The system which is expected to serve as a payment mechanism for transactions on the continent will save African businesses about $5 billion annually in cost of transactions.
PAPSS will facilitate and help drive the enormous growth in intra-African trade, resulting from the African Continental Free Trade Area’s creation of a single market throughout Africa.
It will also facilitate the payment, clearing and settlement system for intra-African trade; simplify intra-regional transactions; and reduce the cost, duration and time variability of cross-border payments.
Vice President of the Africa Development Bank, Solomon Quaynor, believes this new payment system will help businesses to boost intra-regional trade.
“As a development bank for the continent, we are proud of the success story for this journey today and hope that it will benefit all Africans.”
“The new payment system is critical to our quest to boost intra African trade and reduce cost of doing business for Africans which has been an impediment for some time now” he noted.

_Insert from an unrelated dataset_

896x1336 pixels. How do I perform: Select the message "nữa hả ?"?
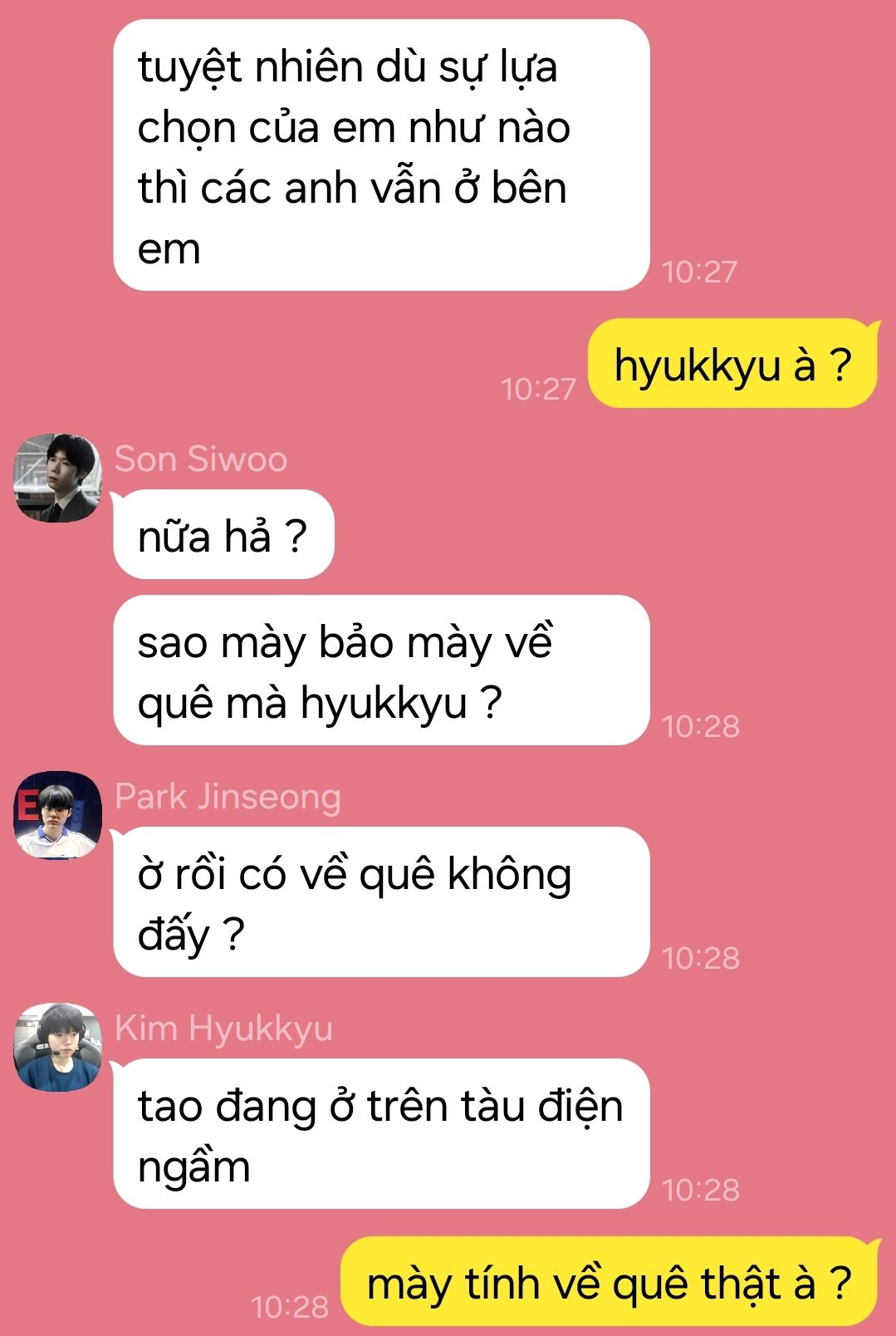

Vice President, Dr. Mahamudu Bawumia stressed the need for all Central Banks on the continent to switch to the system.
“It will be prudent for all Central Banks to allow their national switches to be linked to the system so that we don’t have to go in for individual banks to be hooked”, he stressed.
Chief Executive of PAPSS, Mike Ogbalu, told Joy Business measures are in place to ensure that traders benefit immensely from the system.
“The system we have built is an infrastructure that will require third party interactions, so we may need even mobile money agents and other payment channels. By this way, traders can transact without necessary going to the banks when they need to send cash to other countries” he said.
The system has already been installed by all six Central Banks in the West African Monetary Zone including Ghana.
The system will reduce the cost of doing business on the continent significantly.